L’entrée repose sur des attestations historiques, lexicales ou documentaires solides, à replacer dans leur contexte.
Comprendre le terme
Le mot apparaît dans des textes narratifs et poétiques en vieux norrois, notamment dans des formules décrivant des événements extraordinaires ou inquiétants. Les attestations conservées montrent un emploi fréquent au pluriel, tandis qu’un usage au singulier est également documenté.
Contexte historique
Býsn appartient au vocabulaire nordique de l’étonnement et du prodige, dans un contexte où un événement inhabituel pouvait être décrit comme remarquable sans que le texte en fasse nécessairement un signe surnaturel explicite. Le terme est attesté dans la littérature islandaise et norroise médiévale.
Usage et fonction
Le mot sert à qualifier une chose surprenante, extraordinaire ou inquiétante. Dans la poésie et la prose, il peut renforcer la description d’un événement, d’une situation ou d’un phénomène jugé hors du commun. Les expressions attestées associent notamment býsn à l’idée de grandeur, d’étrangeté ou de danger.
Ce que l’on sait
Býsn est un substantif vieux-norrois attesté dans la littérature islandaise médiévale. Il signifie principalement « prodige », « merveille » ou « chose étrange et inquiétante ». Le pluriel est courant dans les attestations anciennes ; le singulier existe également. Le terme peut qualifier des circonstances extraordinaires aussi bien que des phénomènes associés à un danger ou à un mauvais présage.

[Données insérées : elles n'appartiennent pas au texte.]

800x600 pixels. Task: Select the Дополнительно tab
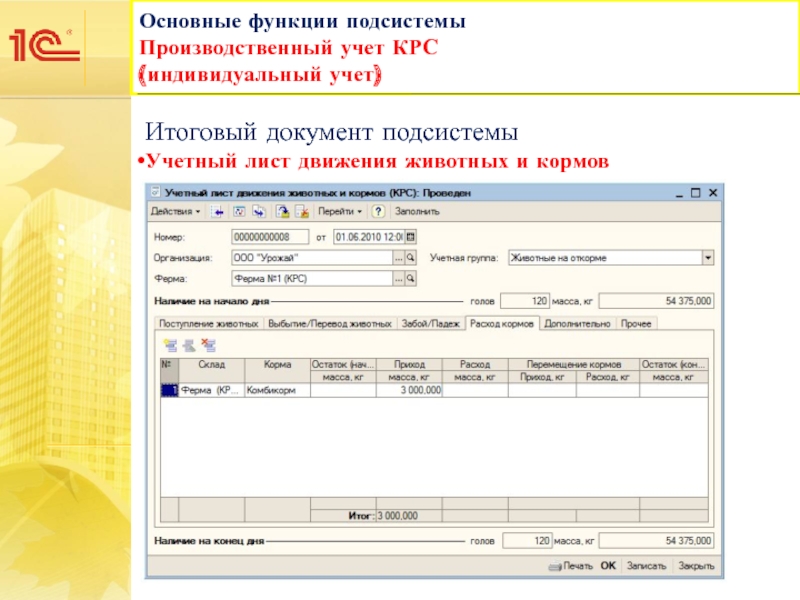click(x=577, y=324)
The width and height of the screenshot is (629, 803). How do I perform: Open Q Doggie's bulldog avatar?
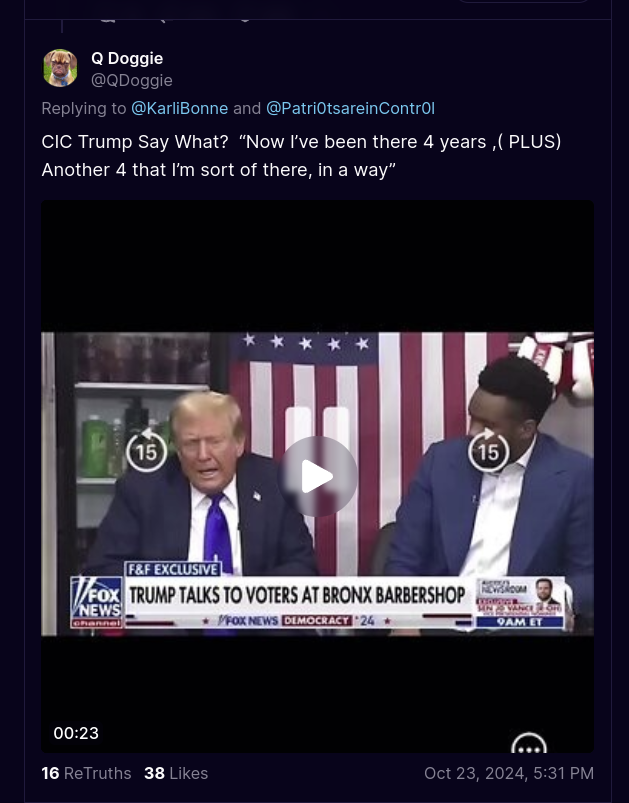pos(60,68)
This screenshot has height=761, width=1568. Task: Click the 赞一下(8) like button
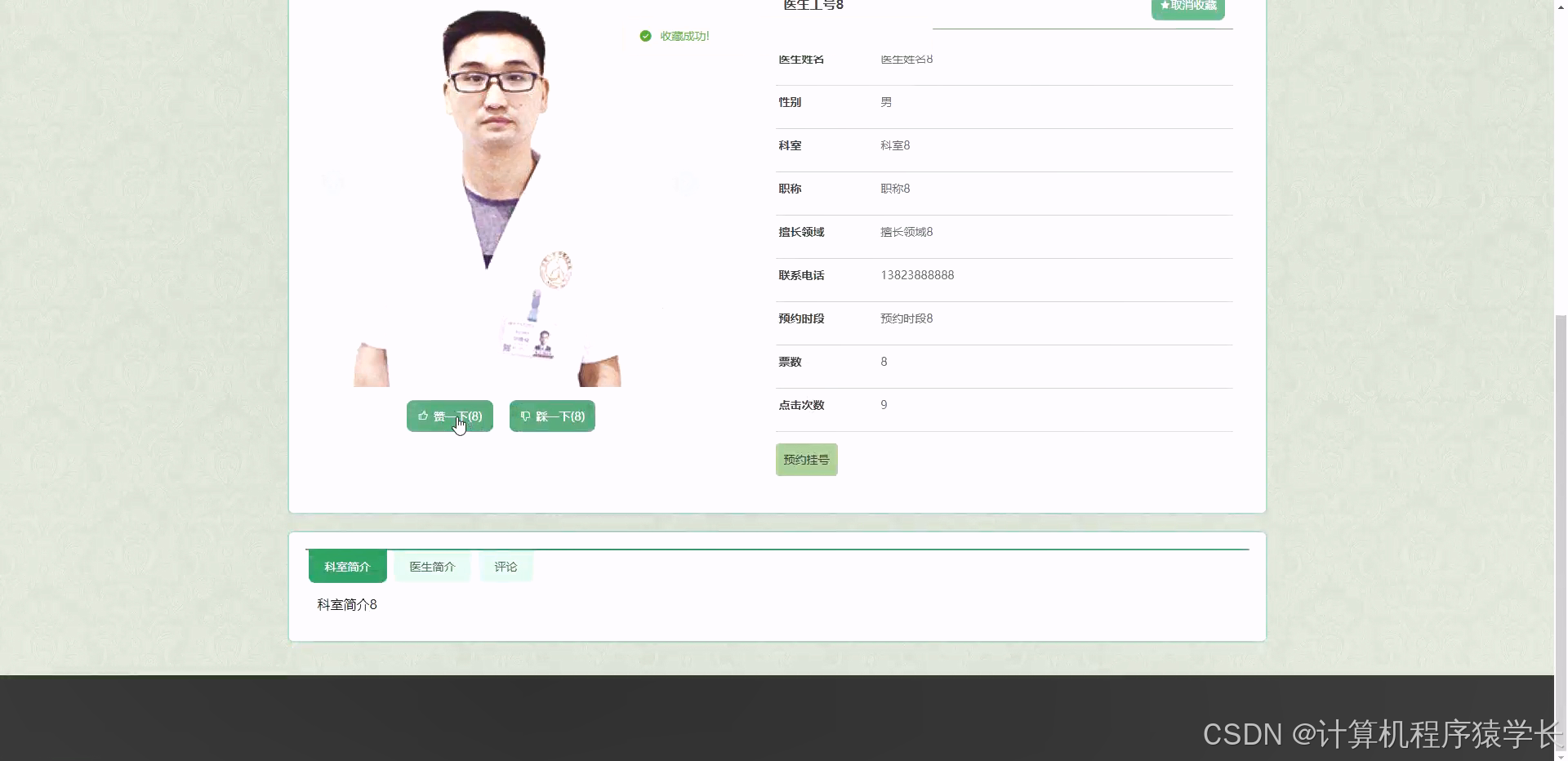(x=449, y=416)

Idées reçues et confusions fréquentes
Býsn ne désigne pas nécessairement un miracle, une créature surnaturelle ou un présage au sens strict. Les textes permettent surtout d’y voir un terme général pour une chose étonnante, extraordinaire ou inquiétante.
À retenir
• Nom vieux-norrois signifiant « prodige », « merveille » ou « phénomène étrange ». • Très souvent employé au pluriel dans les textes médiévaux. • Sa valeur peut être merveilleuse, inquiétante ou présagique selon le contexte. • Aucun objet archéologique ou motif iconographique ne peut lui être attribué directement.